==== Material shown ====

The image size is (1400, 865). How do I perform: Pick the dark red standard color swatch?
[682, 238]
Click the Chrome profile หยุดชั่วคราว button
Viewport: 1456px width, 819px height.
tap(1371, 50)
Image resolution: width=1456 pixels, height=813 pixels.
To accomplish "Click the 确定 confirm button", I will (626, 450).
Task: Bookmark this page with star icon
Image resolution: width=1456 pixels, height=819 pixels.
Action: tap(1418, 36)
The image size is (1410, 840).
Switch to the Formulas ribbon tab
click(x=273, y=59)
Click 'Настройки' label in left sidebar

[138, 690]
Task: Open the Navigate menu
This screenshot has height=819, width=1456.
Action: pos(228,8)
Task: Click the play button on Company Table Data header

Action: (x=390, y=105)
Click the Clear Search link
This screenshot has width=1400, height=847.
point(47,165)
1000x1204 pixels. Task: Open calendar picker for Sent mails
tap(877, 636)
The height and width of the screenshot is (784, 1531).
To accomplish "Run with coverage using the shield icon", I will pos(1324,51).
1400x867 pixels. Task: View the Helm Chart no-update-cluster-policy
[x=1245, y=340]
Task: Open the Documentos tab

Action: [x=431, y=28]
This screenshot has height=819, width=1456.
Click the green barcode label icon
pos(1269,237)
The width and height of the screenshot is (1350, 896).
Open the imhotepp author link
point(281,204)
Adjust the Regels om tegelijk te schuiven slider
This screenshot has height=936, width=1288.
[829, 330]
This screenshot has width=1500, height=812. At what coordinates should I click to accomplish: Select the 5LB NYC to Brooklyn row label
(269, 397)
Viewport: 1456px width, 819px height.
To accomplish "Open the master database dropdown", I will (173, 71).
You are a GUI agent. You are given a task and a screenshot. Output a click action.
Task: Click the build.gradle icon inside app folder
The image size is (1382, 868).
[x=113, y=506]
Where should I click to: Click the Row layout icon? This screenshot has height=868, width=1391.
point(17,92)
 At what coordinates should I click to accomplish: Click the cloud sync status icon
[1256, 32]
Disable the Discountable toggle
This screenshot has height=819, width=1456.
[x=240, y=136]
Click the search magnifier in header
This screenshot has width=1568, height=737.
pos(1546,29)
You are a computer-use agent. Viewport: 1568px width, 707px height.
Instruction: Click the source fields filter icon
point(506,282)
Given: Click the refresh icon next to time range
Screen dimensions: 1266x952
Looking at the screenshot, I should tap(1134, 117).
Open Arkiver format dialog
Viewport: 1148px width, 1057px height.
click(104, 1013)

====

-- Exercise directions --
Each line in the listing above that includes "agent" is to be copied.

-- Task output --
You are a GUI agent. You are given a task and a screenshot. Output a click action.
You are a computer-use agent. Viewport: 1568px width, 707px height.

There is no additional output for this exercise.